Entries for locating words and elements

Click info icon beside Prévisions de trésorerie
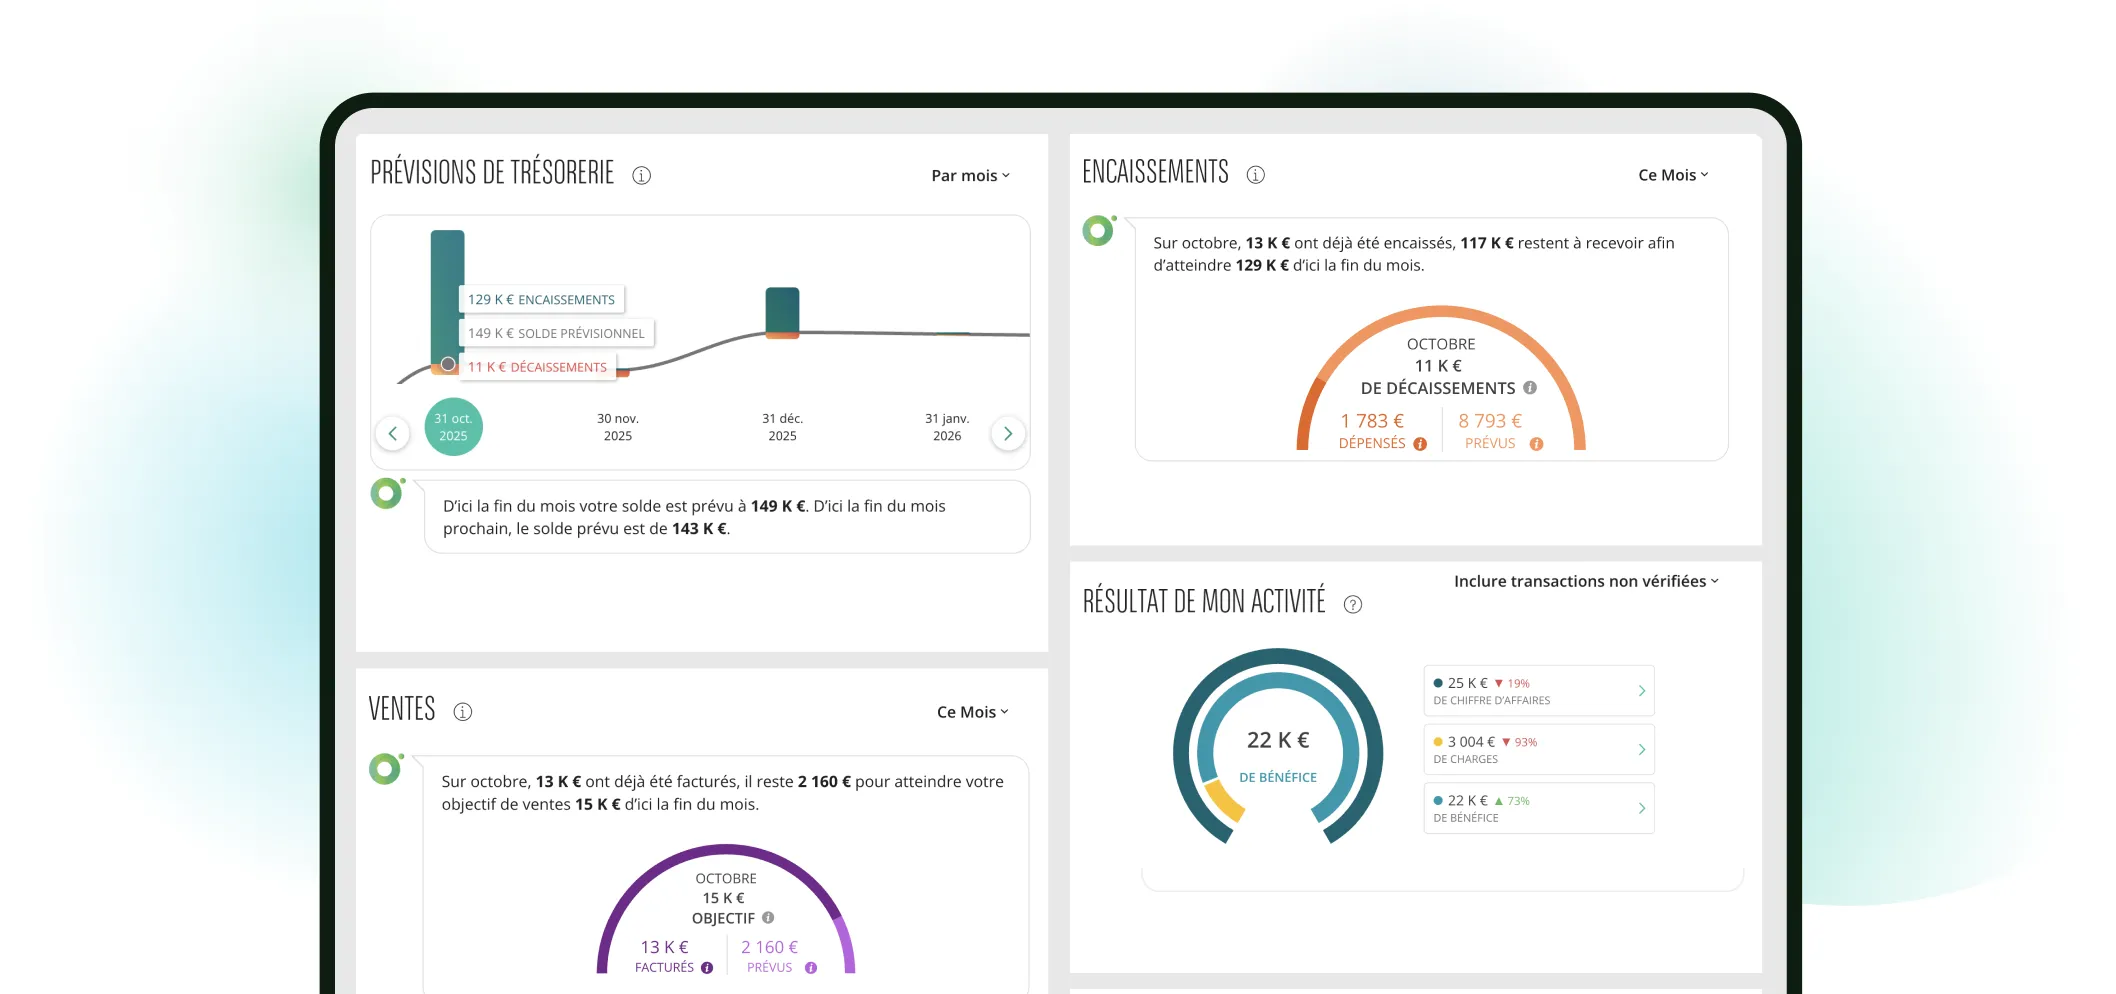 point(641,176)
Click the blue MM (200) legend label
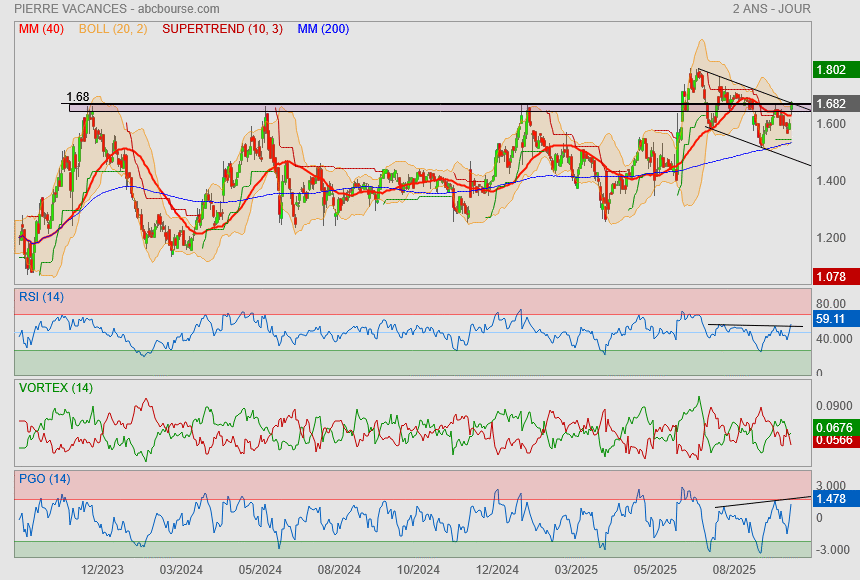Image resolution: width=860 pixels, height=580 pixels. click(323, 29)
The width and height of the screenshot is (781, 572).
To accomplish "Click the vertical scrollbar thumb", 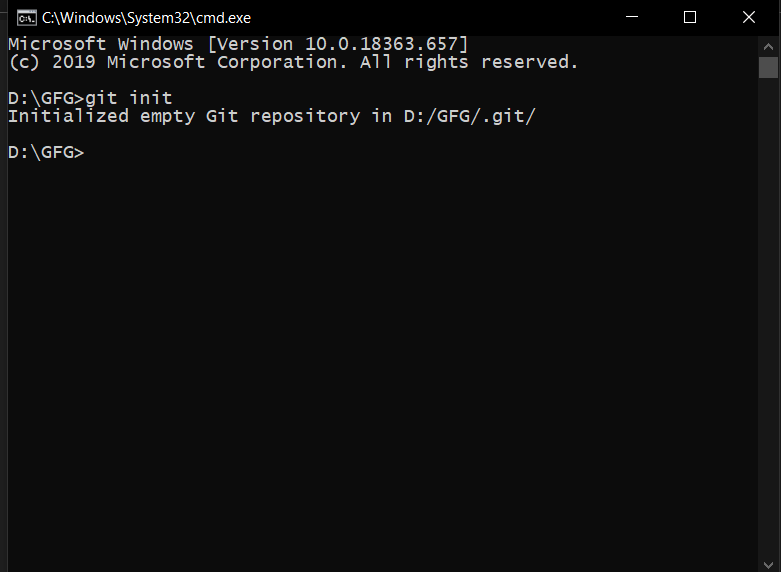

■ THE PROBLEM:
Please rewrite all of the records above, swapping "legend label" for "legend entry" and keeping everything else the same. Leave the pictures out of your answer.

■ WRITTEN RESPONSE:
Click info icon beside Prévisions de trésorerie
 point(641,176)
Click the blue MM (200) legend entry
Image resolution: width=860 pixels, height=580 pixels. click(323, 29)
The width and height of the screenshot is (781, 572).
To accomplish "Click the vertical scrollbar thumb", 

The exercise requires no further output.